Analysis
がんタンパク質:ネットワークを用いたタンパク質活性推定により行うがんの体細胞変異の機能特性解析
Nature Genetics 48, 8 doi: 10.1038/ng.3593
調節異常を来した多数のがんタンパク質を各患者において同定し、それらが腫瘍形成に関与することを突き止めることは、個別化治療法を開発する上で不可欠である。しかし、生体試料に含まれる異常なタンパク質活性を誤りなく推定することは、依然として容易ではない。というのは、遺伝的変化から予測できるのはその一部分にすぎず、またタンパク質活性は、直接的な測定には通常向いていないからである。この問題に対処するため、遺伝子発現データからタンパク質活性を正確に推定する新しいアルゴリズム、VIPER(virtual inference of protein activity by enriched regulon analysis)を導入し、実験的にその有効性を検証した。
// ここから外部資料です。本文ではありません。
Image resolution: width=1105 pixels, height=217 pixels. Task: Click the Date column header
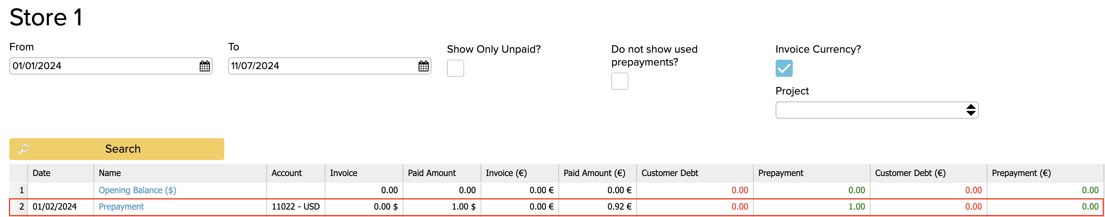point(42,173)
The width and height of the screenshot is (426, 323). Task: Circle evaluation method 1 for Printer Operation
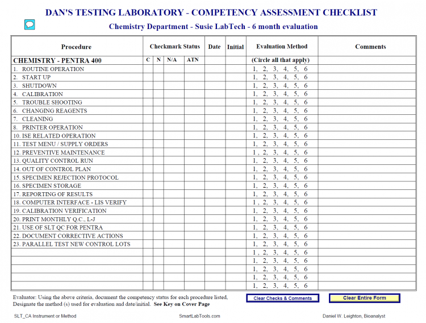pos(255,128)
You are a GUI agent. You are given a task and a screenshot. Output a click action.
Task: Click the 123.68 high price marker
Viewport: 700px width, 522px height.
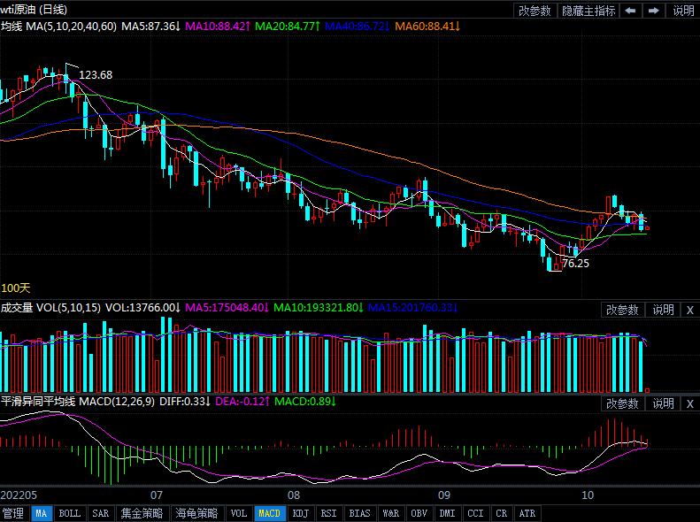pos(96,75)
VIPERを用いて、がんゲノムアトラス(TCGA)に含まれる全ての試料を対象に、調節タンパク質に見られる遺伝的変化と機能との関連を調べた。その結果、確立された変異が引き起こすタンパク質の異常活性を正しく推測できることが分かった。さらに、変異が存在しなくても活性が異常ながんタンパク質で創薬標的となりうるもの、あるいはその逆のものを一部の腫瘍で同定した。in vitroアッセイから、VIPERによる推定で得られたタンパク質活性が、標的阻害因子に対する感受性の予測において、変異検出解析よりも優れていることが確認された。